An American Experiment - National Gallery
AN EXHIBITION entitled An American Experiment: George Bellows and The Ashcan Painters is on display at the National Gallery until May 30, 2011.
With 12 paintings never before seen in the UK, this exhibition introduces visitors to the American artist George Bellows and his artist friends, the Ashcan Painters: William Glackens, George Luks, John Sloan and their teacher Robert Henri.
The Ashcan School was formed at the beginning of the 20th century. American painters, principally in New York City and Philadelphia, began to develop a uniquely American view on the beauty, violence and velocity of the modern world.
An American Experiment contains seven paintings by the most prominent member of the group, George Bellows, who is largely known as a painter of urban scenes. The exhibition includes Excavation at Night, one of a series of images Bellows made of the building work at the site of Pennsylvania Station.
However, Bellows and his contemporaries also enjoyed painting landscapes away from the metropolis. The Palisades (1909) shows his engagement with the natural world as its main subject. It also reveals Bellows as a master of snow, alongside his work in Blue Snow, The Battery (1910).
Later works such as the Big Dory (1913) see him absorbing avant-garde influences from Europe and anticipating the Art Deco style.

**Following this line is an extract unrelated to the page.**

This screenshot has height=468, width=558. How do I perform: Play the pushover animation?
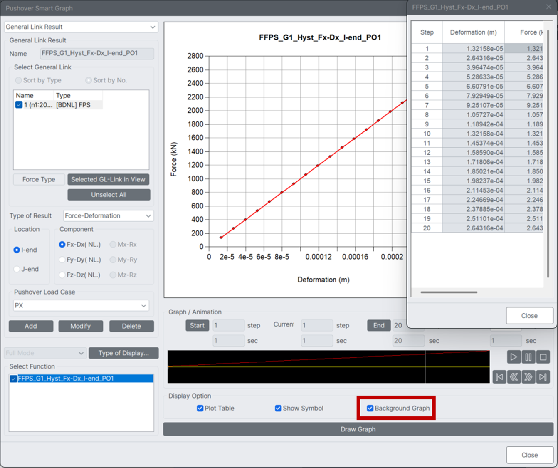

The Ashcan painters were part of a widespread interest in the quality of life in modern cities during the early 20th century. Along with British artists like Walter Sickert, they represent a strong analysis of their contemporary urban experience while owing much to Old Masters such as Velázquez and Manet.
An accompanying catalogue is available and costs £7.99.
Times: Daily from 10am to 6pm, Fridays from 10am to 9pm.
The National Gallery, Trafalgar Square, London, WC2N 5DN
Jan Gossaert’s Renaissance is also on display at the National Gallery until May 30, 2011.